Flagrante relacionado ao exercício da advocacia
Uma das principais distinções previstas pelo Estatuto diz respeito à prisão em flagrante por motivo relacionado ao exercício profissional.
O artigo 7º, IV, assegura ao advogado a presença de representante da OAB quando preso em flagrante, por motivo ligado ao exercício da advocacia, durante a lavratura do respectivo auto, sob pena de nulidade. Nos demais casos, a legislação prevê a comunicação expressa à Seccional da OAB.
O § 3º do mesmo artigo estabelece ainda que, por motivo de exercício da profissão, o advogado somente poderá ser preso em flagrante em caso de crime inafiançável.
A regra, portanto, não significa que advogados somente possam ser presos em flagrante por crimes inafiançáveis em qualquer situação. A proteção específica está relacionada às hipóteses em que o flagrante decorre do exercício profissional.
Onde o advogado deve permanecer preso?
Outra prerrogativa prevista no Estatuto refere-se ao local de recolhimento.
O artigo 7º, V, estabelece, antes do trânsito em julgado, o recolhimento em sala de Estado-Maior, com instalações e comodidades condignas e, na sua falta, em prisão domiciliar.

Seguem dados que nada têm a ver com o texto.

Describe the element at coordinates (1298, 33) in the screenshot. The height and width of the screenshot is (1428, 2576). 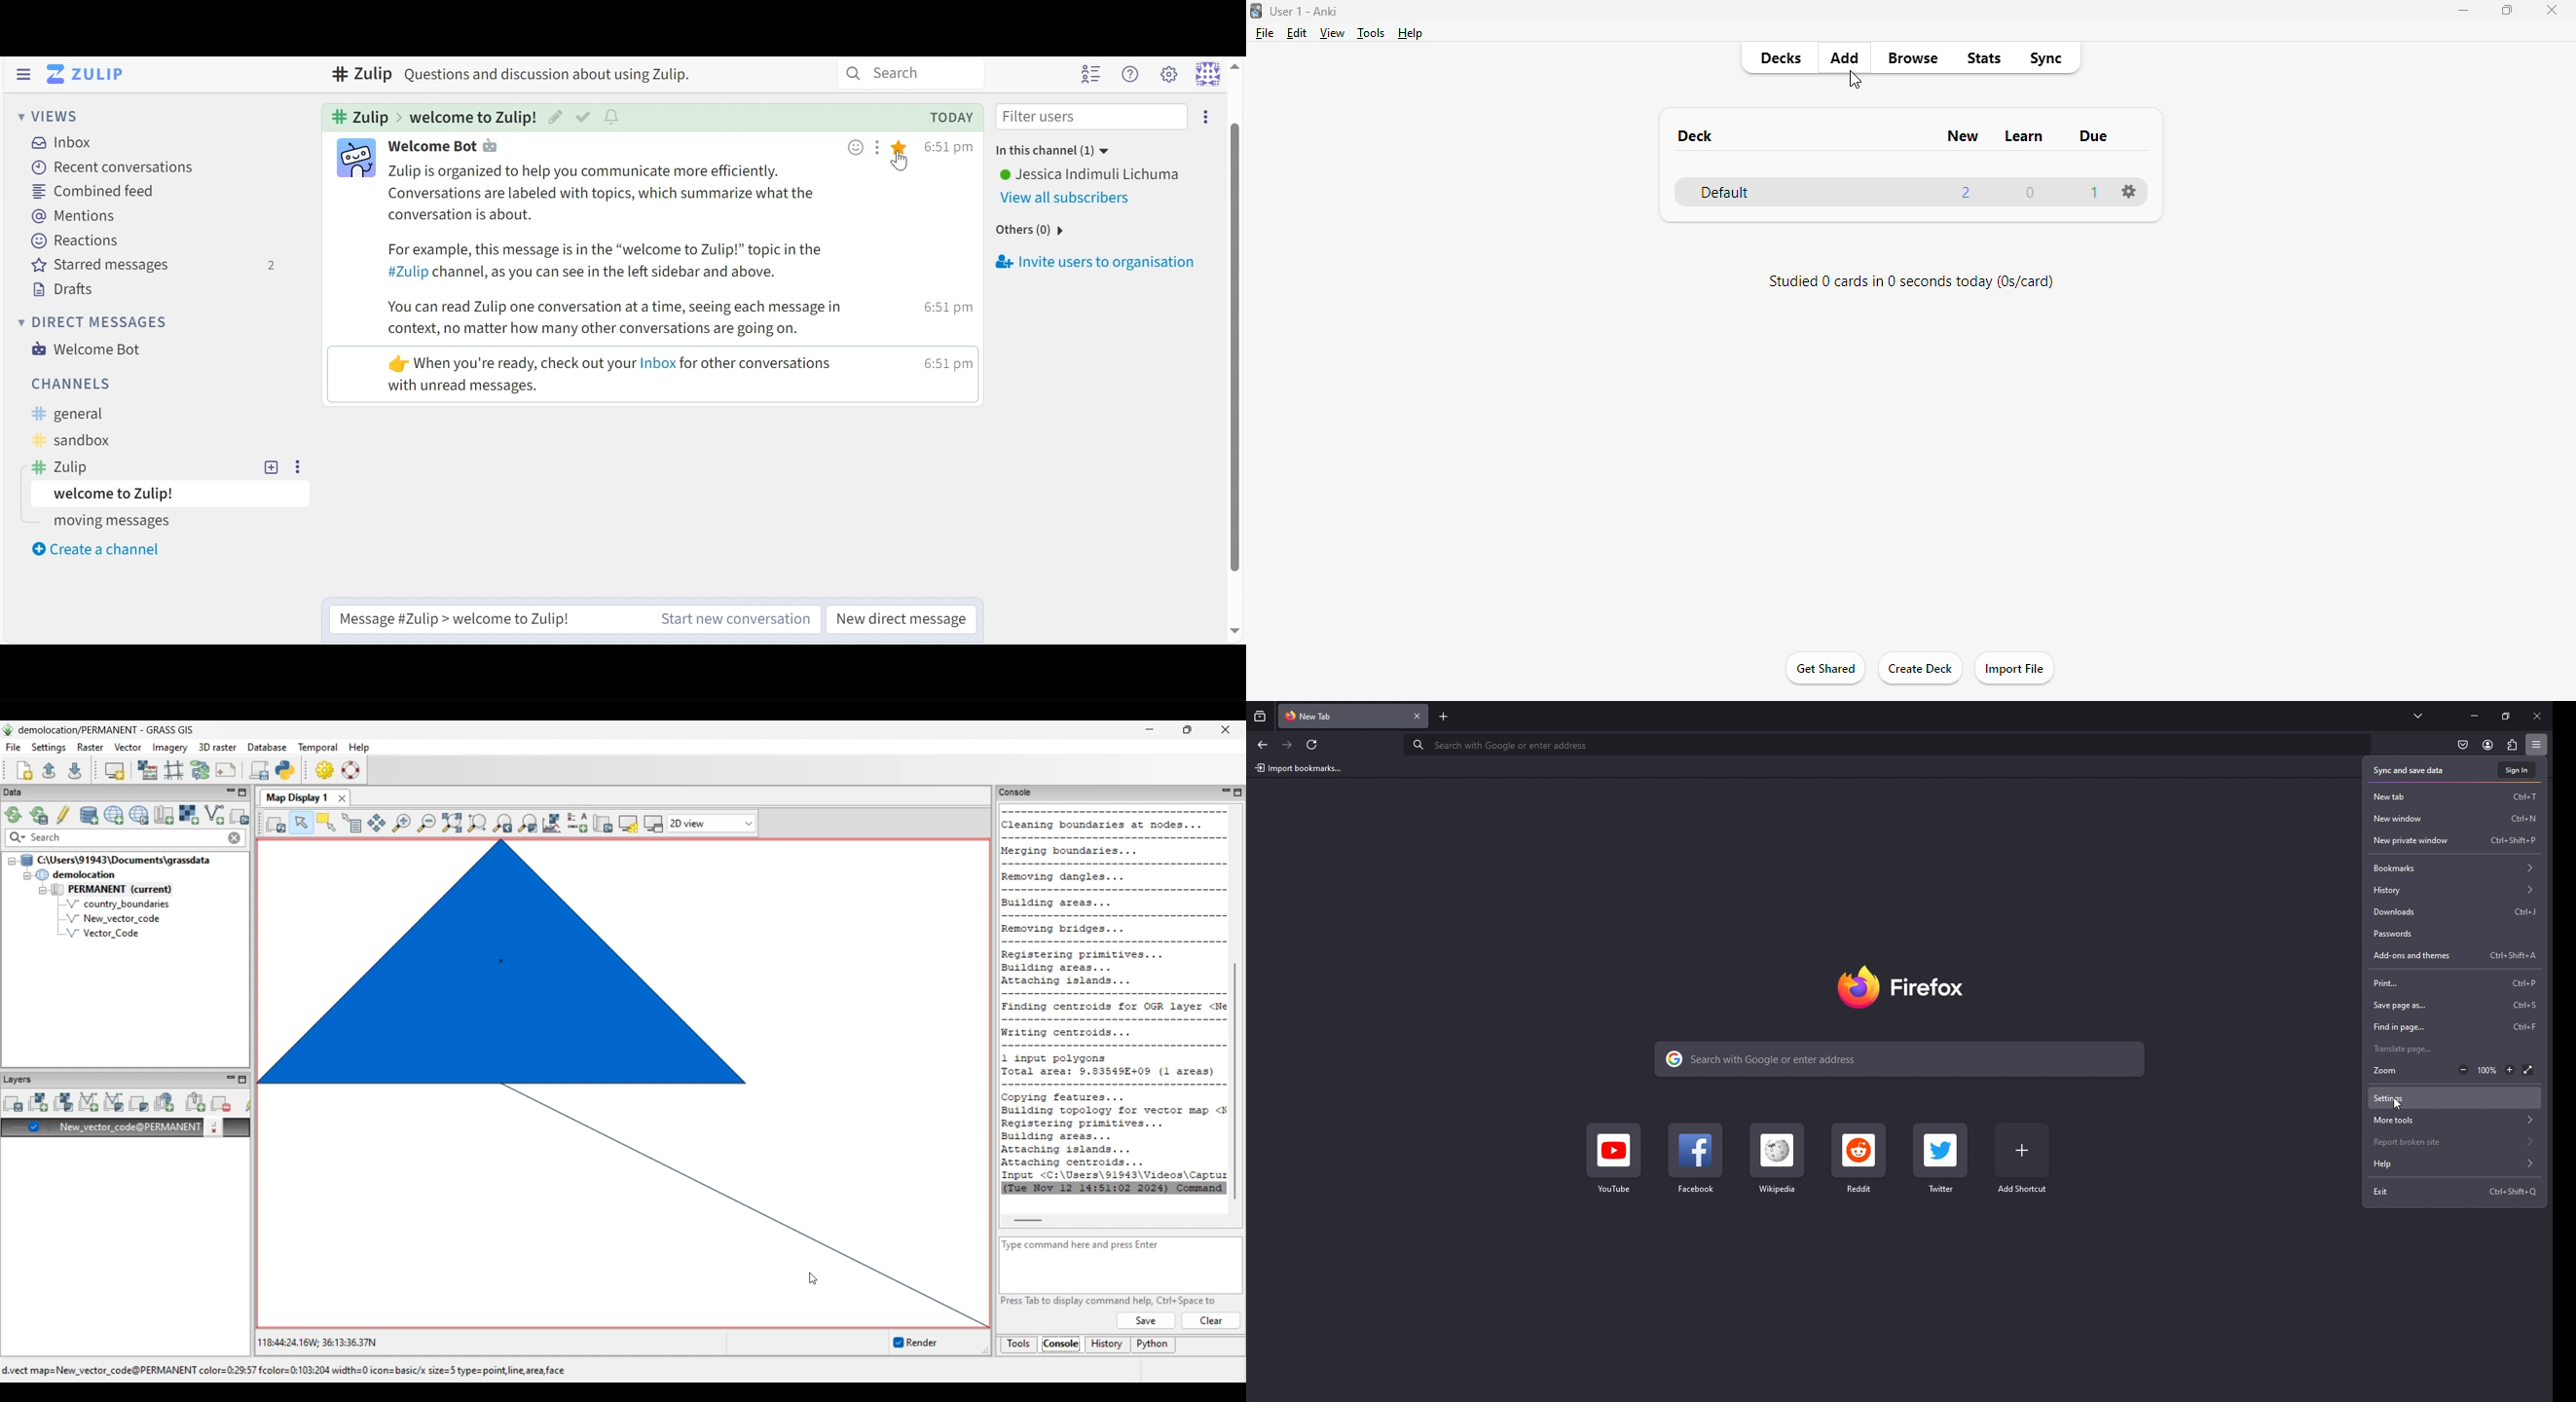
I see `edit` at that location.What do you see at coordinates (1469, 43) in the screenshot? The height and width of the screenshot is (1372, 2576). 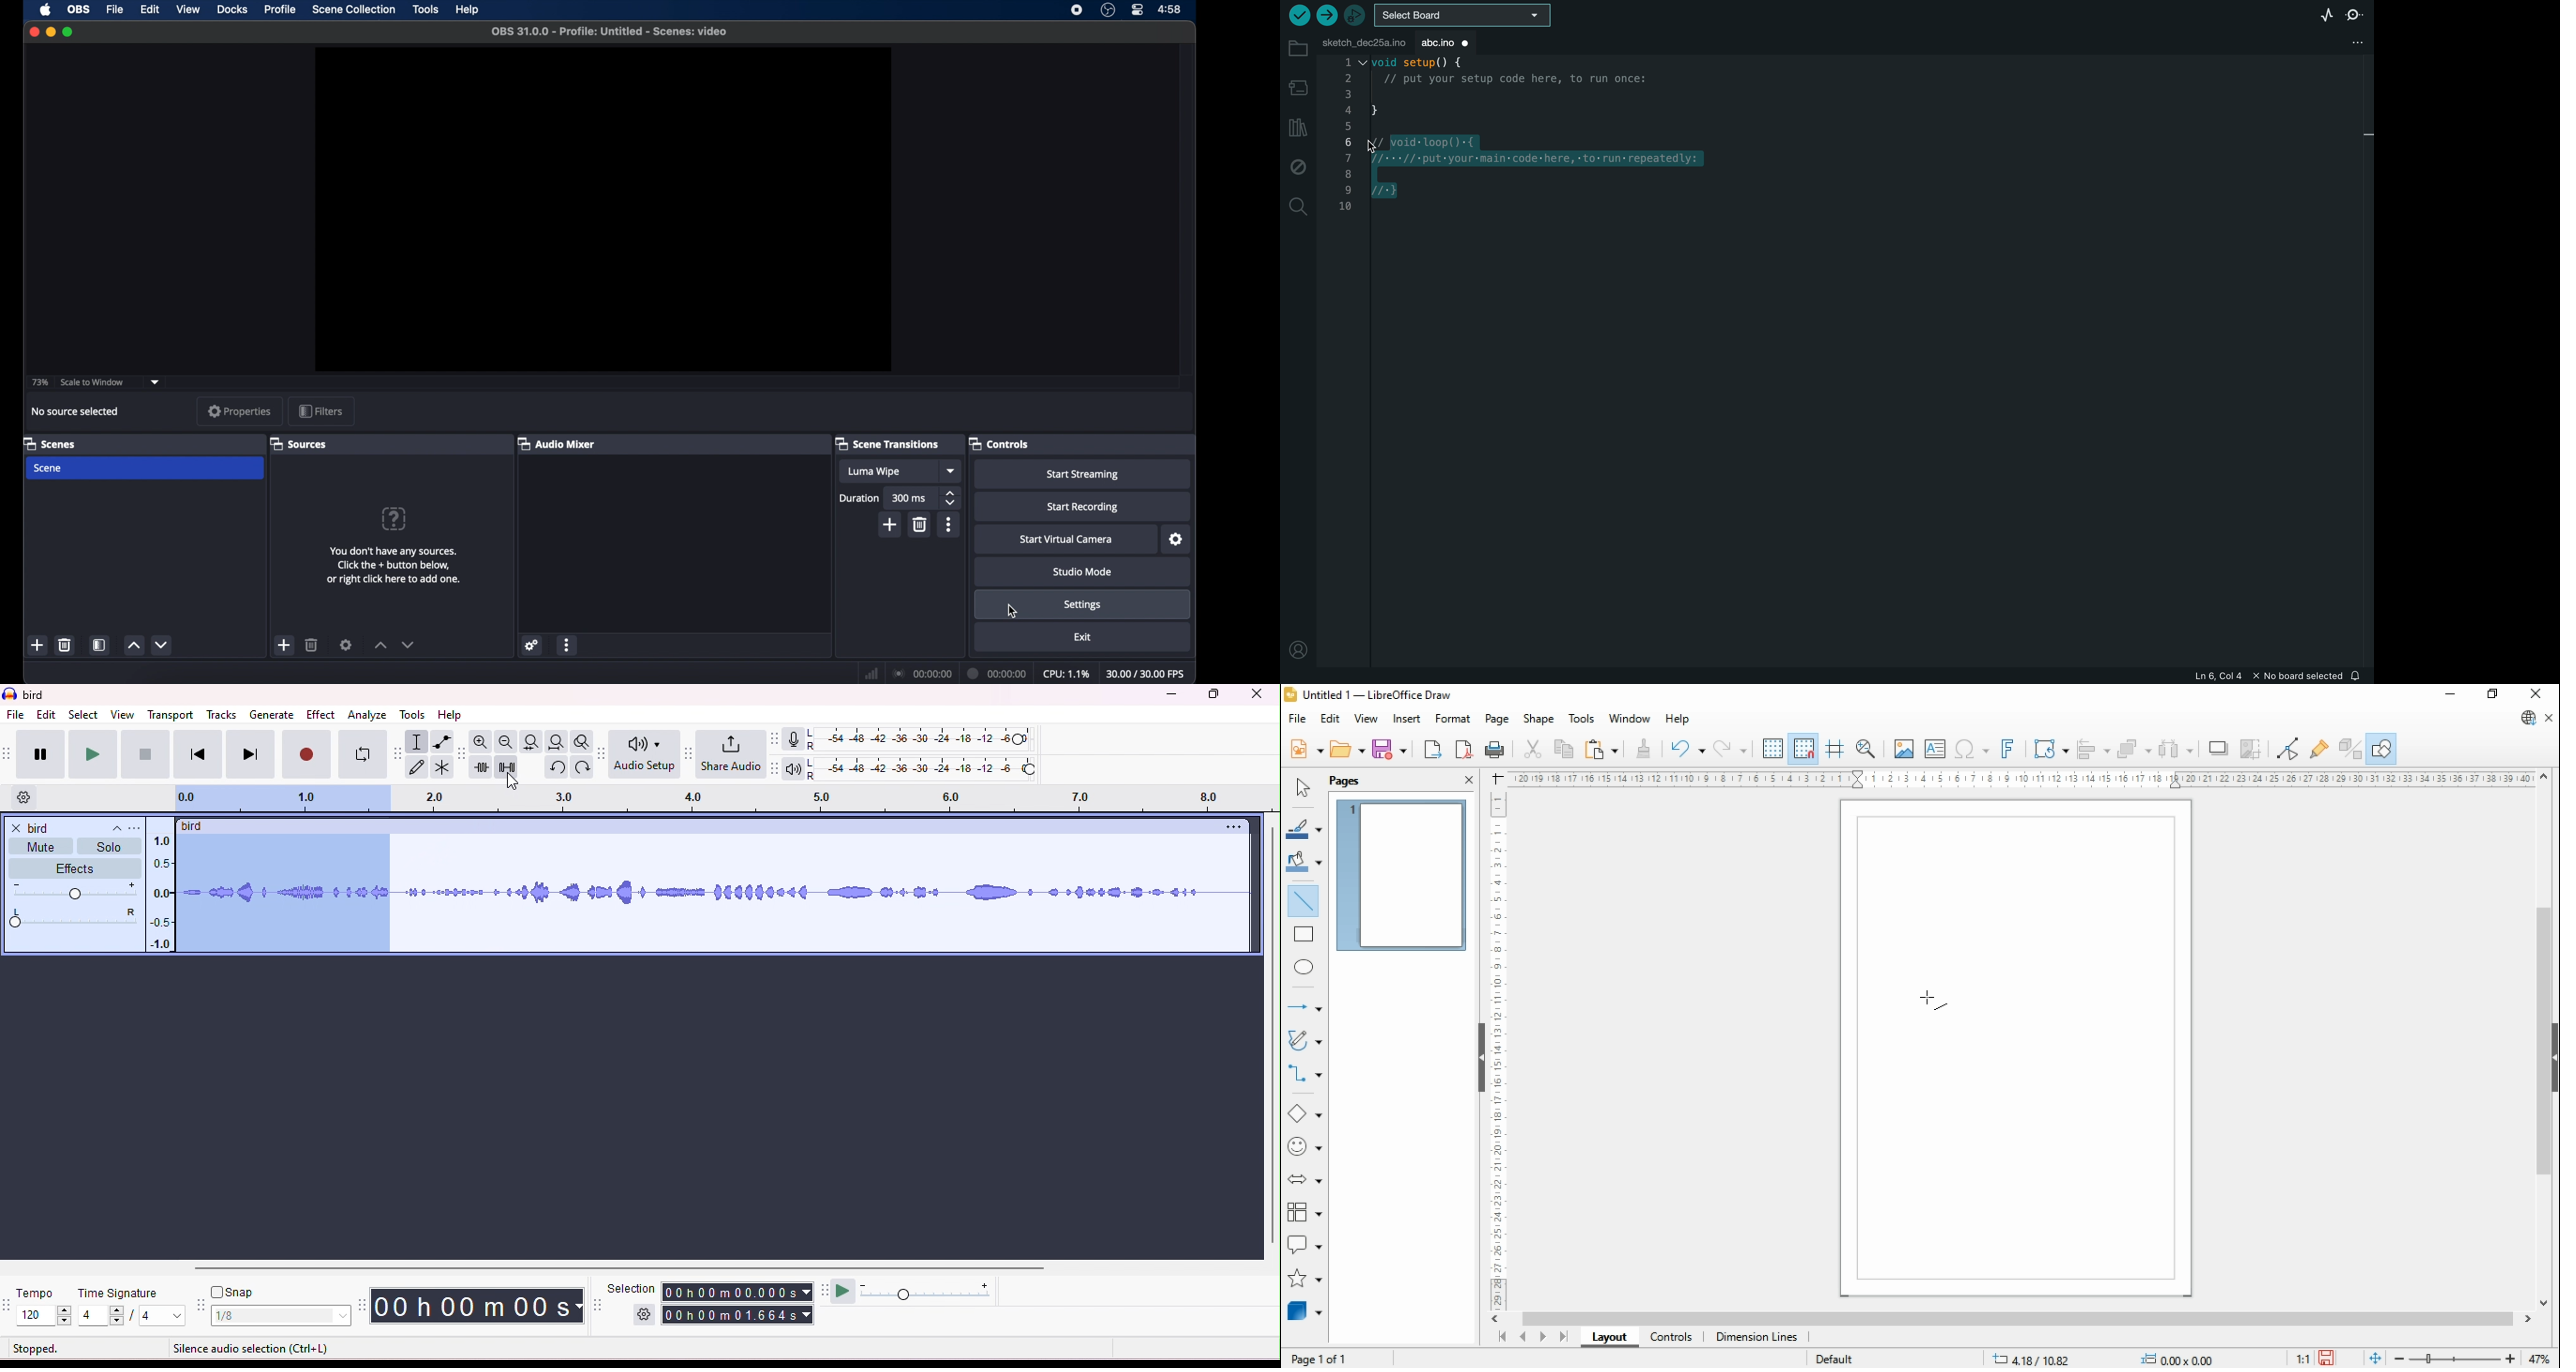 I see `file change sign` at bounding box center [1469, 43].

A aplicação dessa garantia, entretanto, deve considerar as circunstâncias concretas e a jurisprudência dos tribunais. O Supremo Tribunal Federal já analisou diferentes aspectos relacionados à prerrogativa, inclusive situações envolvendo pessoas que, embora inscritas na OAB, não exerciam a advocacia em razão de atividade incompatível.
Por isso, eventual ocorrência deve ser examinada individualmente, considerando a natureza da prisão, a situação profissional e a legislação e jurisprudência aplicáveis.
Defesa das prerrogativas deve ser feita dentro da lei
Para o presidente da Associação Brasileira de Advogados (ABA), Esdras Dantas de Souza, que também foi presidente da OAB/DF, conselheiro federal e diretor do Conselho Federal da OAB, conhecer essas garantias é fundamental tanto para o profissional preso quanto para o advogado chamado a prestar assistência.
“A primeira providência é conhecer exatamente a natureza da prisão e verificar quais prerrogativas são aplicáveis ao caso. Defender prerrogativas não significa criar confronto com a autoridade. Significa conhecer a lei, identificar eventual violação, documentar o ocorrido e utilizar os instrumentos jurídicos e institucionais adequados”, afirma Esdras Dantas.
Segundo ele, é igualmente importante não confundir prerrogativa profissional com privilégio ou impunidade.
“O advogado não está acima da lei e deve responder pelos seus atos como qualquer cidadão. Mas também não pode ser colocado abaixo dela. As prerrogativas existem para proteger o exercício independente da advocacia e, em última análise, o próprio direito de defesa do cidadão.”
Em caso de possível violação, além do acionamento da OAB, o advogado responsável pela assistência deverá avaliar as medidas judiciais adequadas à situação concreta, inclusive a utilização de habeas corpus quando presentes seus pressupostos.
Para Esdras Dantas, a defesa das prerrogativas deve reunir firmeza e responsabilidade.
“Não precisamos pedir privilégios. Precisamos exigir o cumprimento da lei. Respeitar as prerrogativas do advogado não significa colocá-lo acima da Justiça, mas assegurar que ele também seja tratado de acordo com a Justiça.”